Table 2. Distribution of classes and gender (M/F) in train and test partitions

We extract openSMILE [2] features using a configuration file used in the INTERSPEECH (IS) ComParE Challenges in 2010 [10] and 2013 [11]. These feature sets contain 1582 and 6373 suprasegmental features, respectively. Utterance features are obtained by passing descriptive functionals (e.g. moments, percentiles, regression coefficients) on the Low Level Descriptors (e.g. pitch, MFCC 1-14, jitter, etc.). For classification, we use Linear SVM implementation from the WEKA data mining tool [3] and train models with the Sequential Minimal Optimization Algorithm [8]. To avoid over-fitting, we leave the SVM complexity parameter at its default value of 1. The classification can be thought of as a three-state valence classification problem. It is well known that valence classification from acoustics is poorer compared to arousal classification, and is at almost chance level in challenging conditions without adaptation (e.g. cross-corpus setting) [9]. In Table 3, we observe better classification performance with IS 2010 features compared to IS 2013 features, and the automatic approach performs better than human perception.

Table 3. Classification results for 3 valence states of comfort, discomfort, and neutral

5 Discussion

The results of our previous study [6] showed the extent of the ability of adults in proper recognition of emotional states of infant vocalizations. Speech experts recognize discomfort vocalizations of infants better than vocalizations that reflect a comfortable condition. In the present study, we aimed to analyze the emotional speech of children 3–7 years of age. Choosing the age range as 3–7 years is due to the evolution of the grammatical skills of speech at 4 years and the ability of effective communication of a child with an adult, including regulation of emotional expressions, the “truth” of emotion and the contribution of society in the organization of the child’s behavior is comparatively small. The upper bound age of 7 years is associated with the end of the preschool time of children in the Russian Federation. There is still no systematic training of kids at school, but more stable brain activity, compared to the earlier ages. There are only a few databases with emotional speech of children before 4 years of age [1].
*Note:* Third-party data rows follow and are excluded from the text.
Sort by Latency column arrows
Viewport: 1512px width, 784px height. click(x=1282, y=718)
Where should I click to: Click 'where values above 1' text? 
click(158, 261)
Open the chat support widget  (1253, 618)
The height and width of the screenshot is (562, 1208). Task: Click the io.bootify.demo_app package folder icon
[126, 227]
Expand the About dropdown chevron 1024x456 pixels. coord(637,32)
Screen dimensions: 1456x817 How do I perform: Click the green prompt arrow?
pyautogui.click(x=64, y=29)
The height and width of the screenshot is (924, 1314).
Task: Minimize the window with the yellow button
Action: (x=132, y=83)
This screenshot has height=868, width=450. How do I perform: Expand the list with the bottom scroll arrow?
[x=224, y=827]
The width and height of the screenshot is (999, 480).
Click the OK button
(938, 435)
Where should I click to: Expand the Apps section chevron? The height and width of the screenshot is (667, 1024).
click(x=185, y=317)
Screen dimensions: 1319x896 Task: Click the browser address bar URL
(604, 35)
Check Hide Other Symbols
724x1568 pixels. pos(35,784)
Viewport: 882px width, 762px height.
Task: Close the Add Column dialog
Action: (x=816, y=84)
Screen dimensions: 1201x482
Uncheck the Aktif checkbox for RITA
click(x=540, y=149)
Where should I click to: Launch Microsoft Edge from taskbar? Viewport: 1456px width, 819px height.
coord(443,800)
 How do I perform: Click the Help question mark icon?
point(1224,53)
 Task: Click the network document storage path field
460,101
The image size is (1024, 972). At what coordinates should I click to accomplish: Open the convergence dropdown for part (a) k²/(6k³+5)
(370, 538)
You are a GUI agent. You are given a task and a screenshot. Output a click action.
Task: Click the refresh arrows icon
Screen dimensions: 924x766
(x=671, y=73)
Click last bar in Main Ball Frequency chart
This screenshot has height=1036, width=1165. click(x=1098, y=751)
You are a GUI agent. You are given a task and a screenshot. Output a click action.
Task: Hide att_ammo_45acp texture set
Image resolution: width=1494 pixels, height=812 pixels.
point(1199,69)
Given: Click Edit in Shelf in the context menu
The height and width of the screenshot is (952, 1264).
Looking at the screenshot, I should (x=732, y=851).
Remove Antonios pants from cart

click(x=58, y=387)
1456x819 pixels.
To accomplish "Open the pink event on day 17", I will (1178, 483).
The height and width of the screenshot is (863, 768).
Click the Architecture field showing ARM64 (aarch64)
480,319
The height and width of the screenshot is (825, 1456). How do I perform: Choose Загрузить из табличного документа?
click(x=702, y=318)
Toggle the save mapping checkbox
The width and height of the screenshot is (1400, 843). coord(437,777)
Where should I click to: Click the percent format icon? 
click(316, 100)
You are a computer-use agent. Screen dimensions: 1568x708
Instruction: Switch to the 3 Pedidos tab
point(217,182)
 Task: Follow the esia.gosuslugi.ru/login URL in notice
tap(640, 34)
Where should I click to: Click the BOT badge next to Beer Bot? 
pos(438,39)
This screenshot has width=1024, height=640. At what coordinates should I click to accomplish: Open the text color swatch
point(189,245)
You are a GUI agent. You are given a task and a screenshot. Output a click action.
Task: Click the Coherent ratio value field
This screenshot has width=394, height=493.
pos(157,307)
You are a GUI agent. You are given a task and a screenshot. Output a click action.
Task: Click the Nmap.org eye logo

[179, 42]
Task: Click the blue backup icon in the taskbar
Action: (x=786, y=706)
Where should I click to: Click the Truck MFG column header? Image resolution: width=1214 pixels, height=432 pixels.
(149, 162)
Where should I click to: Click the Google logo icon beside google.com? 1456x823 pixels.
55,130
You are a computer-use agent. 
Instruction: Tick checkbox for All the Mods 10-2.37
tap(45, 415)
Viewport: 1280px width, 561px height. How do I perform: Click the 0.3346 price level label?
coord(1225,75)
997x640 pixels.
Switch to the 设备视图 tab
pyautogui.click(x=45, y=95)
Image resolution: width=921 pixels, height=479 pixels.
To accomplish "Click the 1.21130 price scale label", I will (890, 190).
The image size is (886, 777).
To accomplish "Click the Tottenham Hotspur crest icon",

The presented experimental results show that lexical information has more discriminative power in recognition of valence compared to acoustic features for speech samples of 6–7 year old children. Human perception of emotion is higher in the speech of older children, which has several implications. It is harder to recognize sentiment with younger children, since linguistic and acoustic control skills are not mature enough. Despite this issue, analyzing/monitoring child emotion in early ages is important not only for linguistics, but also for analysis of neurological development/disorders. The preliminary automatic classification study reveals very close performance to human perception, which can be taken as a gold standard. As in cross-corpus acoustic emotion recognition [9], we observed improved performance due to within-set normalization scheme.

6 Conclusions

In this paper, we introduced the EmoChildRu corpus that has been designed to study the reflection of the emotional state in the characteristics of voice and speech and for studies of the formation of emotional states in ontogenesis. From our point of view, child emotional speech material in our database can be the basis for scientific projects on how the Russian language is mastered by children and on the emotional development of children. This corpus can also be used for the research and development of automated child speech recognition systems.